Dear CF community,

I would like to add some more considerations to Mark Hedley and Jim Biard's 
detailed and well founded technical comments over the debate about some 
fundamental concepts of abstract data models for geospatial interoperability. I 
apologise if I am teaching anyone to suck eggs etc, but it does help to get my 
thoughts in order.

The UK Met Office, and other national met services and institutions, such as 
NCAR, NWS, BoM, DWD and Météo-France, have put significant efforts over the 
last five years, at the level of the equivalent of several full time staff per 
institution per year to make meteorological data and services, for both weather 
forecasting and climate prediction, more readily accessible to a much wider, 
and richer, world of geospatial services, both now and for decades into the 
future.

Significant effort has gone into making meteorological and aviation data have a 
common, shared conceptual model to ensure interoperability well into the 
future. A simple version of such a model has existed in peoples' heads for 
decades, but many modern software tools (which many meteorologists tend not to 
use yet) are predicated on a formal version of a conceptual model, whether 
expressed in UML, XML or other languages.

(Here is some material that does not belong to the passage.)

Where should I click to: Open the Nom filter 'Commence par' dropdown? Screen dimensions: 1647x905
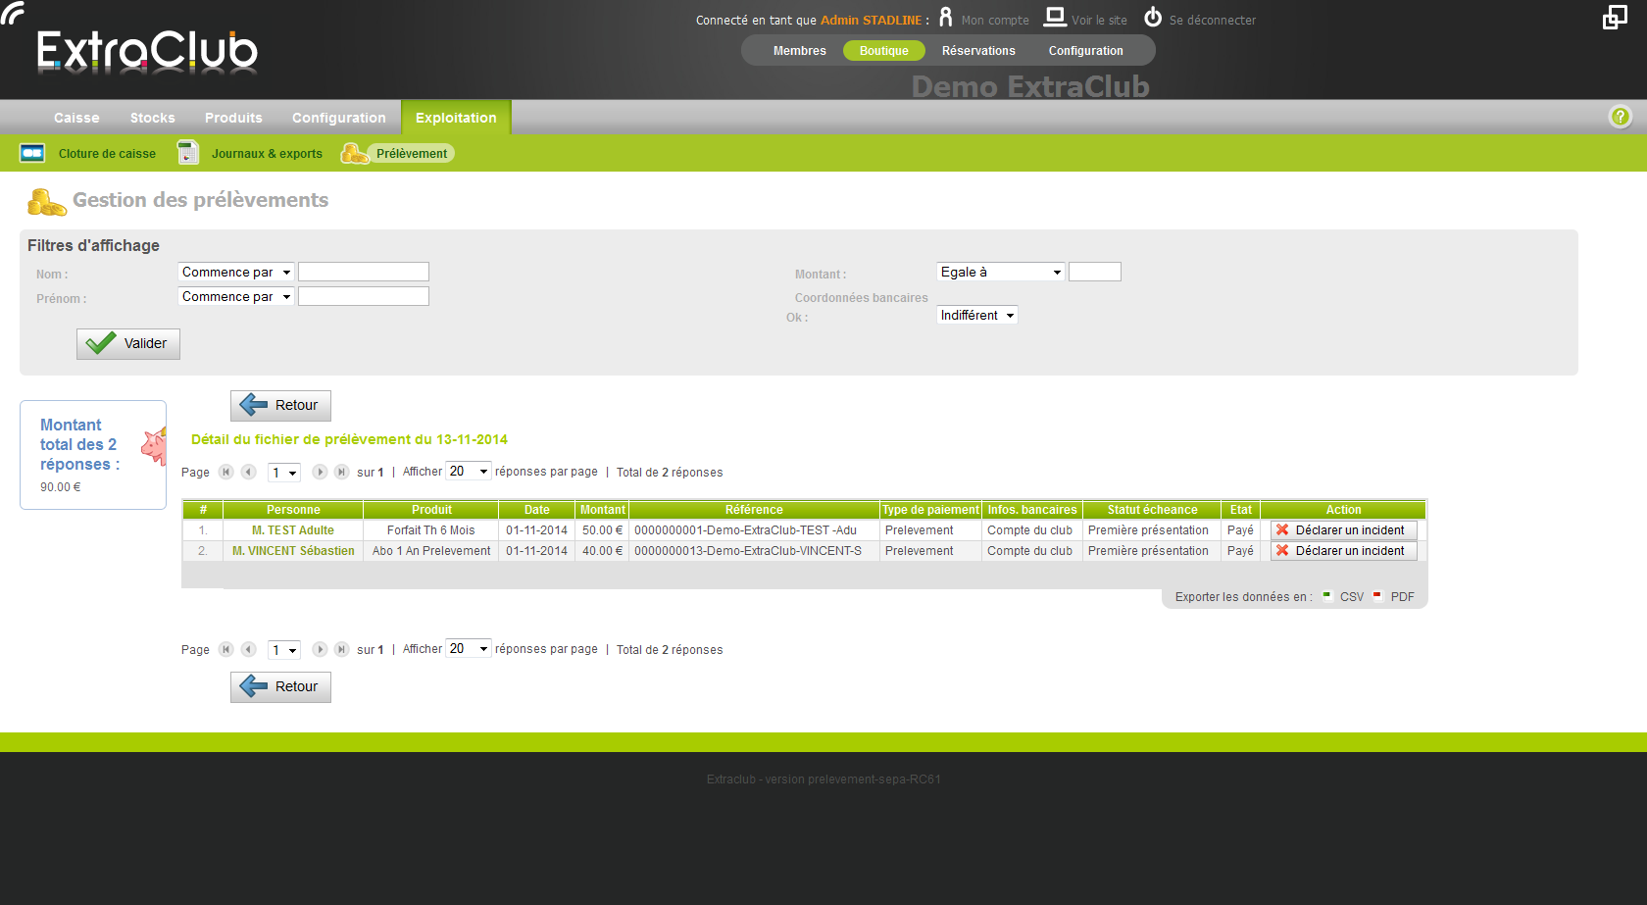(236, 272)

Discovery and use of data and services are also predicated on search engines 
and similar mechanisms and these are increasingly relying on underpinning 
conceptual models and their semantics to ensure good results.

Such formal models tend to have more layers of abstraction than naïve users 
expect. This gives 'loose coupling' enabling flexible software, and also tight 
semantics, giving clear meaning. The models also tend to be richer than 
expected because they are encompassing the full domain, of which only a subset 
may be implemented at any one time. Providing the conceptual components are 
stable, this gives some measure of future proofing too.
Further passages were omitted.